Dopóki nie powstanie rzeczywista konkurencja (podmioty upoważnione poza związkowe) egzaminacyjny monopol będzie trwał...
A teraz poniżej artykuł z netu.
==========================================================
"Centrala Polskiego Związku Motorowodnego i Narciarstwa znalazła nowy sposób na "stabilizację" kieszeni podatnika. Tym razem szara rzeczywistość pod pustacią Związku kopnie w przysłowiowe cztery litery instruktorów motorowodnych, którzy będą musieli znieść kolejne dwa ciosy.
Pierwszy: maja zapłacić prywatnej firmie panów prezesów PZMWiNW haracz za zezwolenie na egzaminowanie.
Drugie: Muszą zobligować się do pełnej "lojalności" wobec "jedyni słusznych władz".
To ni żart. wszystko można przeczytać na stronach internetowych PZMWiNW. Myszkowanie w przepisach, naciąganie, terroryzowanie i straszenie braci wodnej (instruktorskiej) wchodzi w nowa erę. Nie udało się zatrzymać liberalizacji prawa, to można próbować blokować wolny rynek. Nie od dziś wiadomo, że Związku panicznie boi się utraty dochodów z egzaminów i szkoleń, które w głównej mierze finansują wszelkie wynagrodzenia "ciężko pracujących działaczy". panaceum na ten strach ma być MONOPOLIZACJA EGZAMINÓW>
Niedowiary? Oto fakty.
Pierwszy "kop" zrealizowany będzie poprzez "zlecenie" prywatnej spółce obowiązkowych szkoleń dla przyszłych egzaminatorów.
Kuriozum!!!
Oddelegowany ustawa Związek nie jest w stanie samodzielnie [przeszkolić swoich instruktorów i wynajmuje do tego spółkę Speed on the Water Sp. zoo.
bez przymusowej 500 złotowej "opłaty" egzaminatorem związku być nie można.

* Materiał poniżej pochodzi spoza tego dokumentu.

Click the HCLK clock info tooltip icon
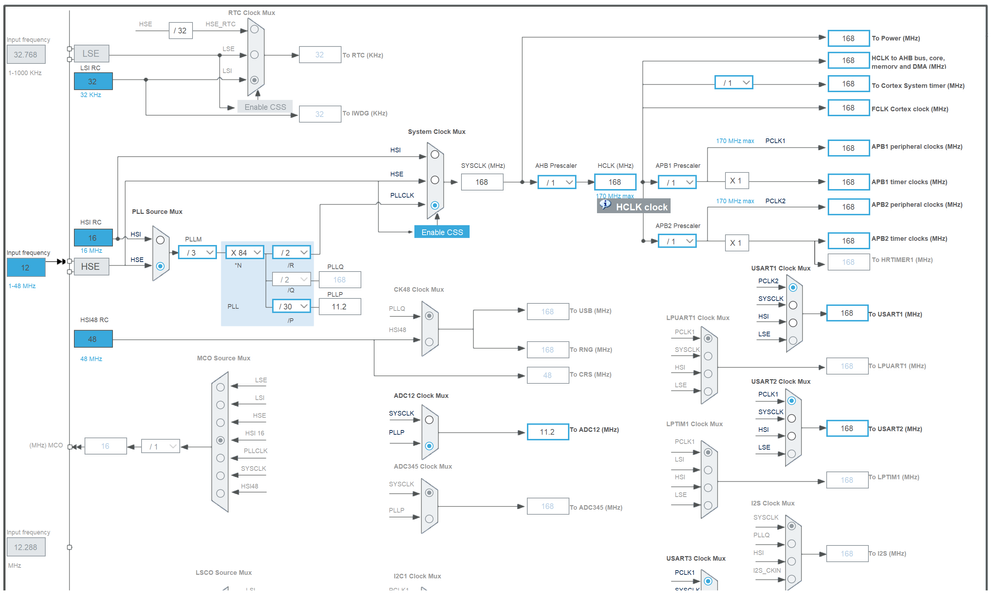Viewport: 999px width, 593px height. tap(605, 204)
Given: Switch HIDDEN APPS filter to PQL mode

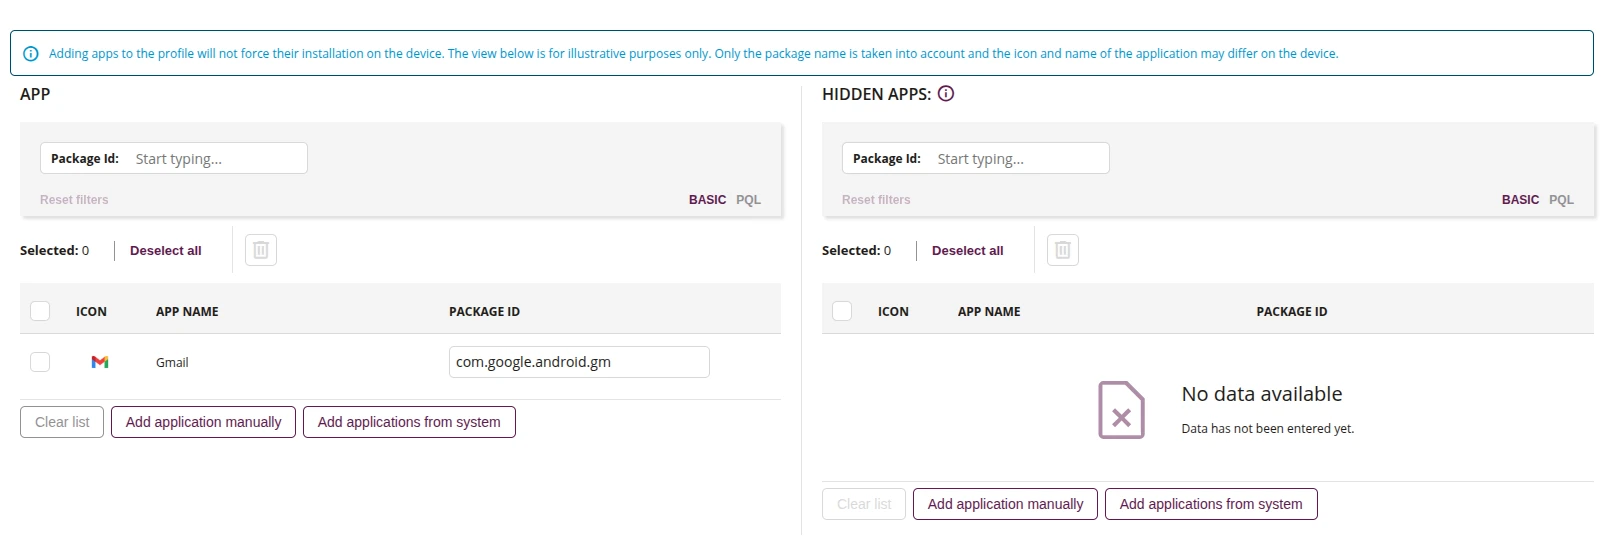Looking at the screenshot, I should tap(1561, 200).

Co ciekawsze, spółka zarządzają panowie P. Szabelewski , A.Marcinkowski, Z.Kasprzak i F. Haber, czyli te sam osoby , które zasiadają w zarządzie PZMWiNW.
Można zarobić "na boku" ?
Można. O przyzwoitość i moralność przecież nikt władz nie zapyta.
Drugi "kop" został sprytnie zakamuflowany w treści umowy narzucanej związkowym egzaminatorom, bez której nie można wstąpić w ich "szeregi".
Pod groźba kary zabrania im się [pracy na wolnym rynku, a za naruszenie "lojalności" egzaminator zapłaci związkowi 3000 PLN.
Dodatku to związek będzie wskazywał kto i gdzie ma egzaminować , więc wszelkie przejawy oporu można tłumić w zarodku.
W praktyce instruktorowi pozostaje wybór: zniewolić się w pracy dla związku albo... nic.
Upoważniona prawem konkurencja związku jeszcze nie istnieje, a zainteresowani mogą wystąpić z wnioskami do ministerstwa dopiero w czerwcu i czekać nie wiadomo jak długo.
Związek upoważnienia nie potrzebuje wiec prezesi atakują!!! pewni swego bezkarni i zacierający ręce na myśl o szybkiej kasie.
Co pozostaje instruktorom egzaminatorom?
Albo zgoda na niewolnictwo albo bojkot PZMWiNW i niepewność losu.
Ktoś może powiedzieć, że "skoki na kasę" były i będą, a afera tyczącą egzaminatorów zwykłego obywatela nie dotknie... Nic bardziej mylnego.
Monopolizacja rynku w rekach związku okroi i tak już małą kadrę egzaminacyjna, to zaś może skutkować jedynie pogorszeniem umiejętności przyszłych (przystępujących do egzaminu) motorowodniaków wraz z wszystkimi tego konsekwencjami, albo zawyżeniem kosztów uzyskania uprawnień (wielokrotne powtarzanie egzaminów).
Albo jednym i drugim.
Braci motorowodna! Larum grają! czas wstać i przemówić!============================================================
Tyle strachów i złości instruktorów związkowych.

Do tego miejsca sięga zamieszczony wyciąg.